Kabul's chaotic roads are used to plodding camel-carts, smoke-belching lorries, and four-by-fours packed with armed men threatening road rage. Now they have a new, and for Afghan motorists, truly exotic sight: women drivers.

A few brave females have shed their burqas to venture into the driving seat - for decades here the ultimate preserve of the macho Afghan male - thanks to the tuition of a mechanic-turned-instructor who has opened the city's first driving school for women. Delawar Mamozai struck upon the revolutionary idea of teaching women to drive several years ago, and after teaching just one woman in the first five years of his venture he has had a flood of students in the past few months.
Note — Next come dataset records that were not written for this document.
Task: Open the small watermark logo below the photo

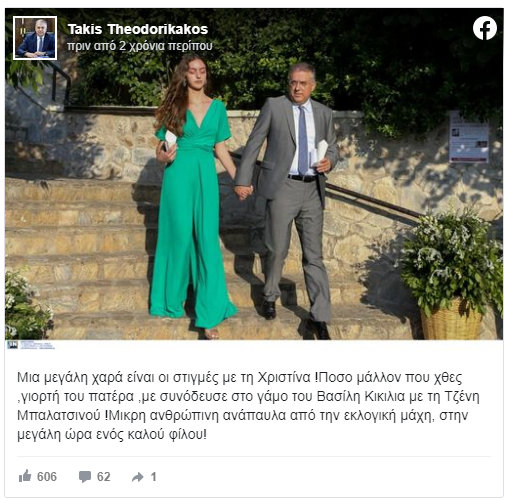Action: click(x=30, y=345)
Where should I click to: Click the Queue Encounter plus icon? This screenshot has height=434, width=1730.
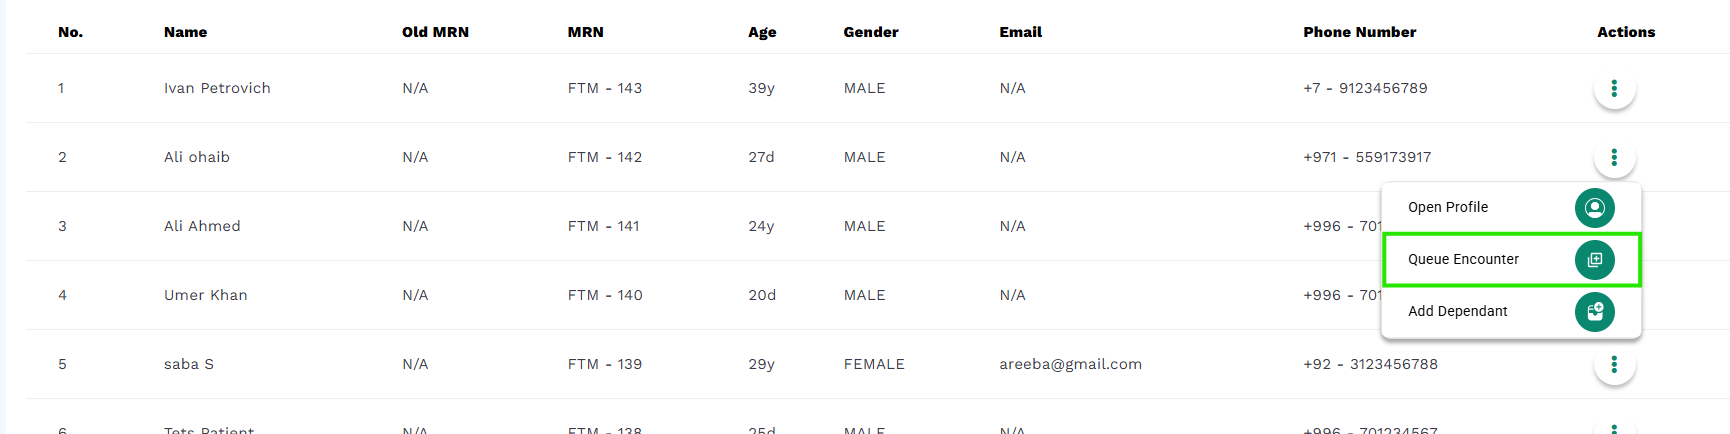point(1595,260)
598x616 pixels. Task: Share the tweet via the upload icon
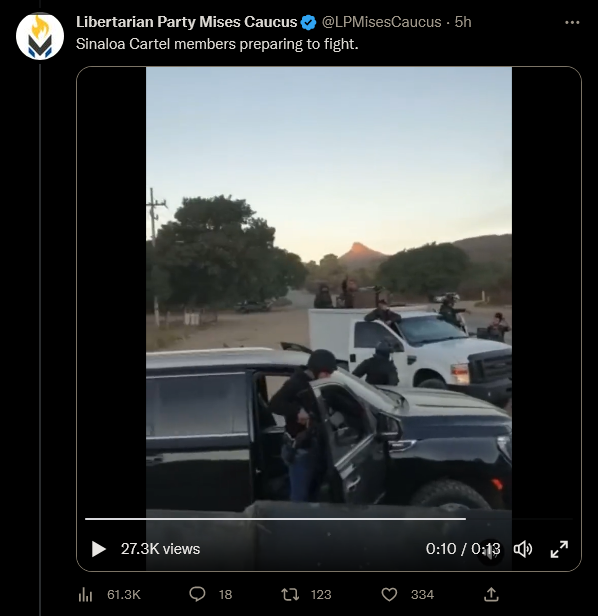click(491, 594)
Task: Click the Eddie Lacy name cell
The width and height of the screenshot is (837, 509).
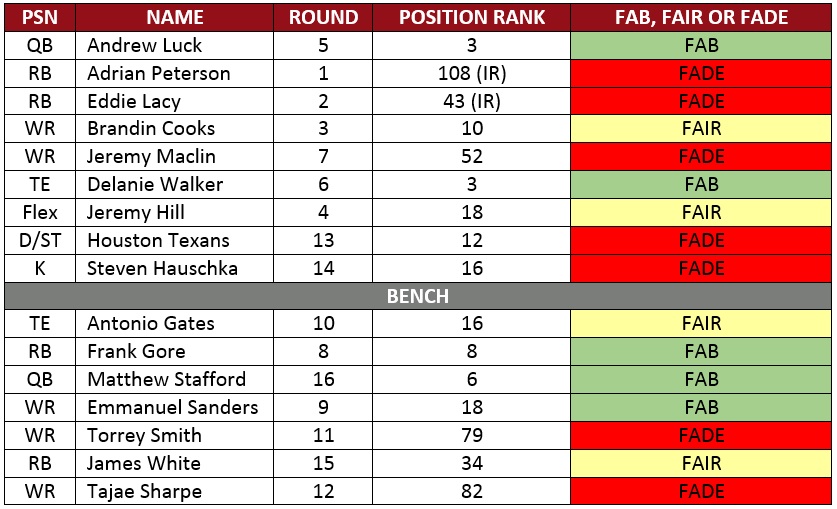Action: (175, 101)
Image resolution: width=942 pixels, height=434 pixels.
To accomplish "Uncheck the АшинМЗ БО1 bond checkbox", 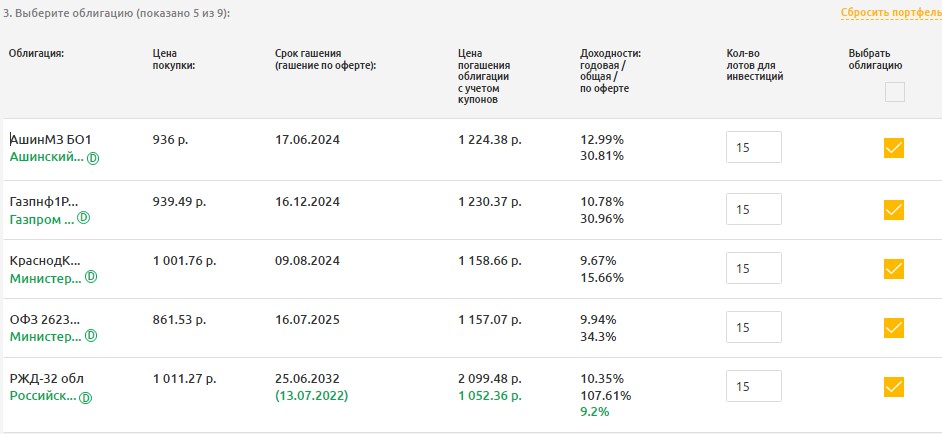I will (x=894, y=148).
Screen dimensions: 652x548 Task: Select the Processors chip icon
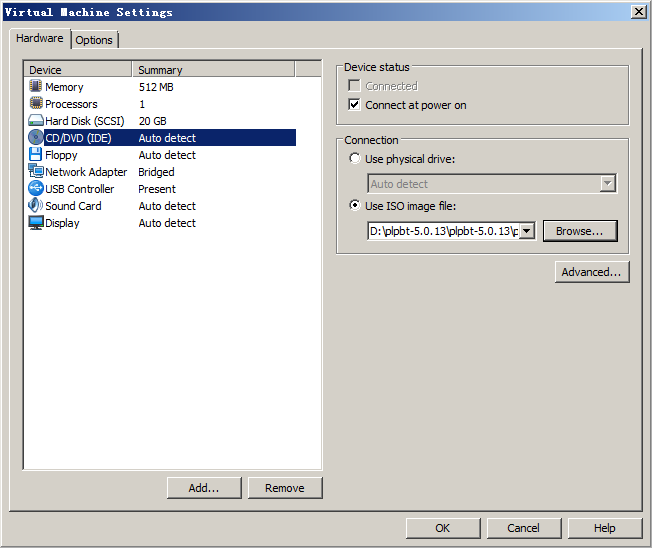click(x=36, y=104)
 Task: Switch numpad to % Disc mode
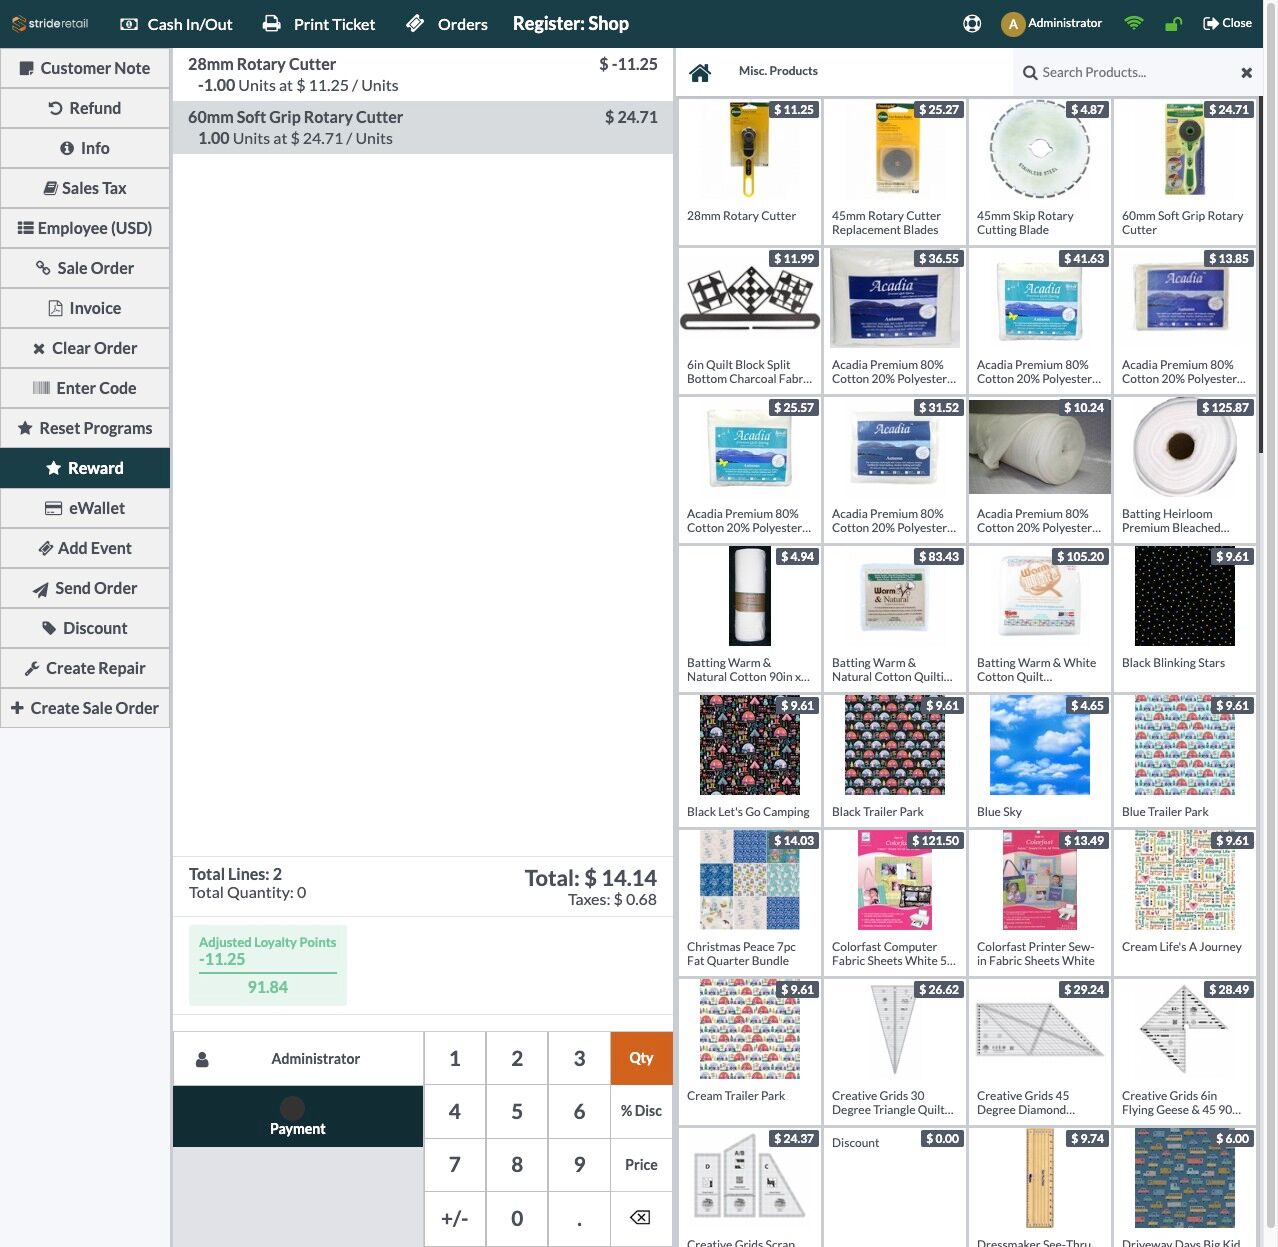pyautogui.click(x=641, y=1111)
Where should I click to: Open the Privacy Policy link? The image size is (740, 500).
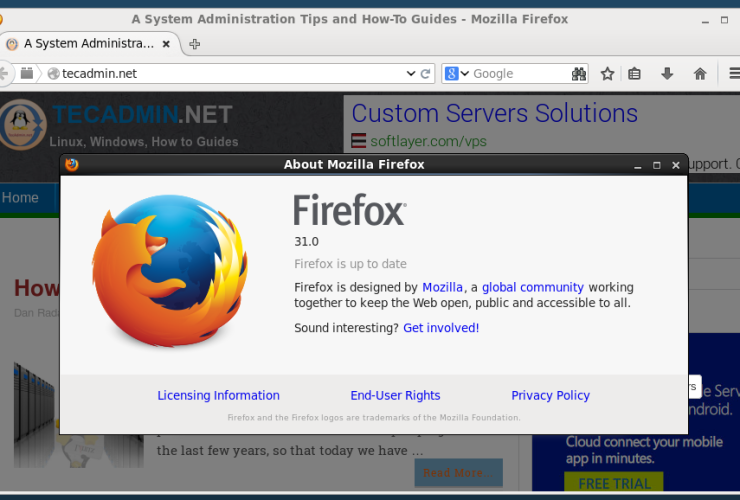(550, 396)
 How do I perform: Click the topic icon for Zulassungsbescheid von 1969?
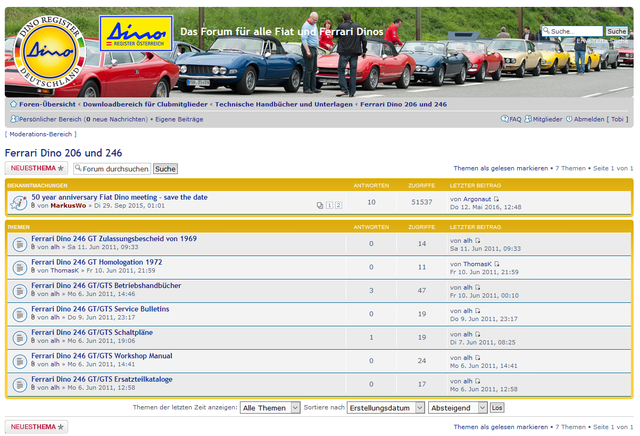19,244
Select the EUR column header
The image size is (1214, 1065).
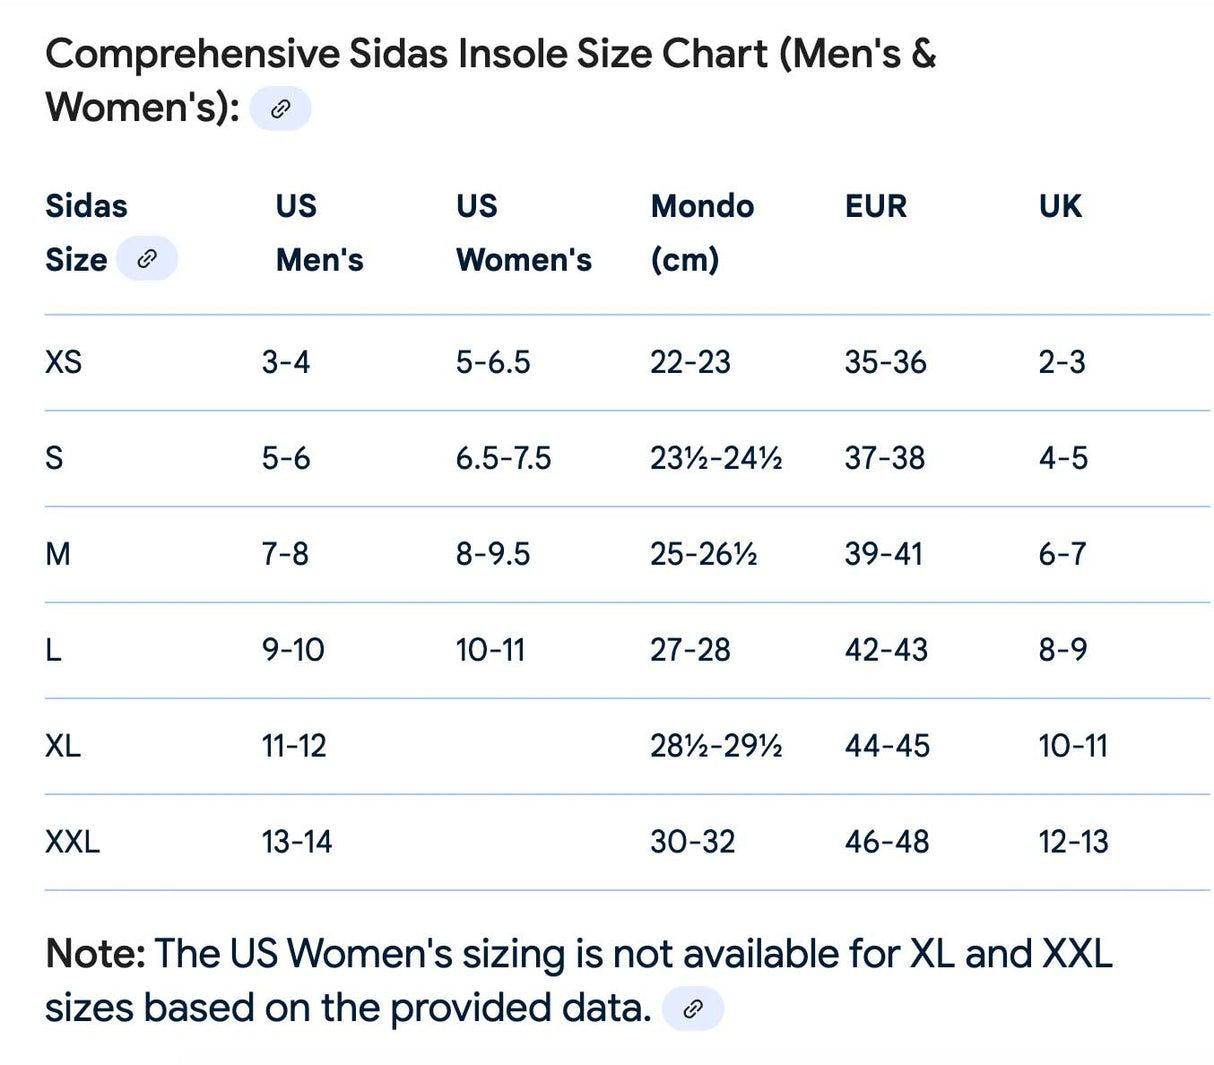(x=875, y=207)
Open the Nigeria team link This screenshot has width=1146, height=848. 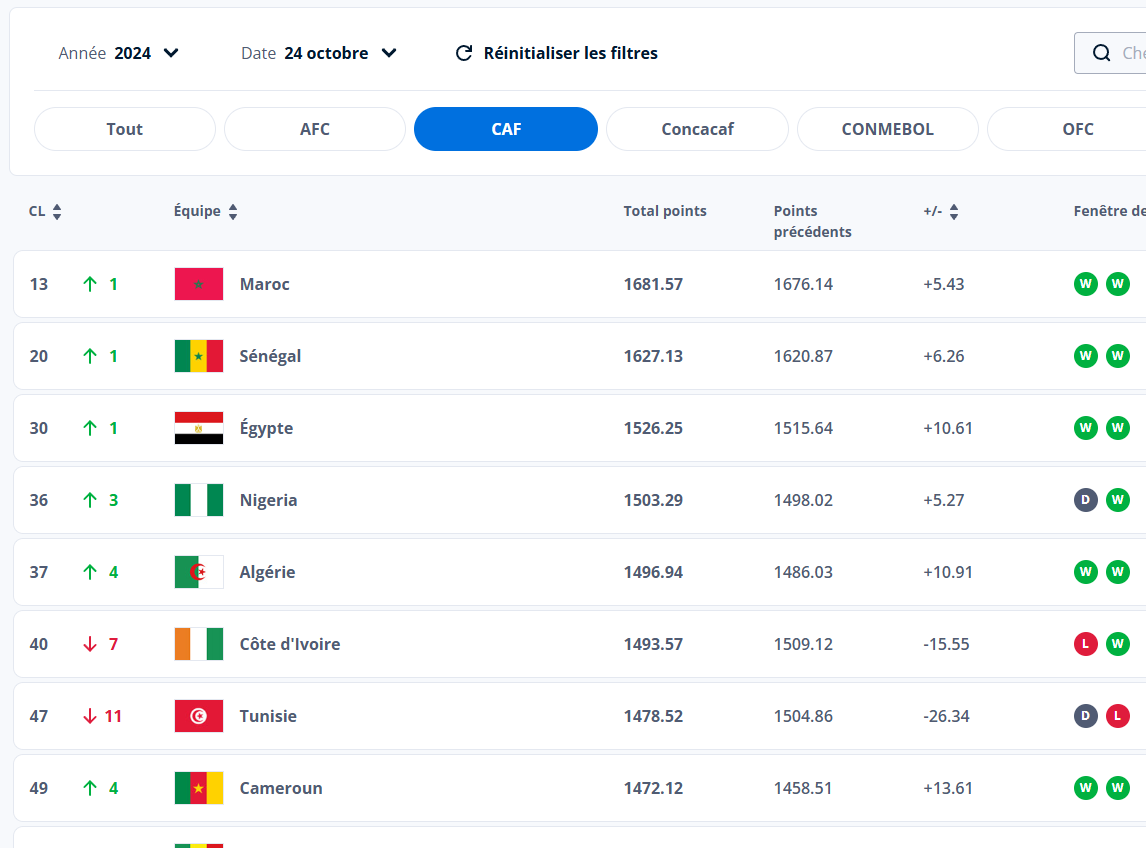tap(268, 500)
"It's not easy for women to learn how to drive in Kabul," he admitted in his grubby classroom, filled with dismembered engine parts and road signs pinned to the walls as teaching aids. "They feel embarrassed and shy when they start, and get a lot of whistles. People shout at them and drivers try to block the cars with their own vehicles. It takes some courage for a woman to go out on the roads the first time."

Mr Mamozai proudly shows off a certificate he grants after 36 hours tuition, with a slot for the student's name, after Mr or Ms. He has taught about 60 women to drive in the past six months, ignoring the taunts of disgruntled male friends who believe women should not be allowed to drive themselves.

He said: "The police came round and asked us not to teach ladies when we started. But we obtained a certificate from the head of the traffic department giving us permission and the police have left us alone since. Of course, we have to ask ladies not to wear their burqas, but most of them are modern-minded so that is not a problem."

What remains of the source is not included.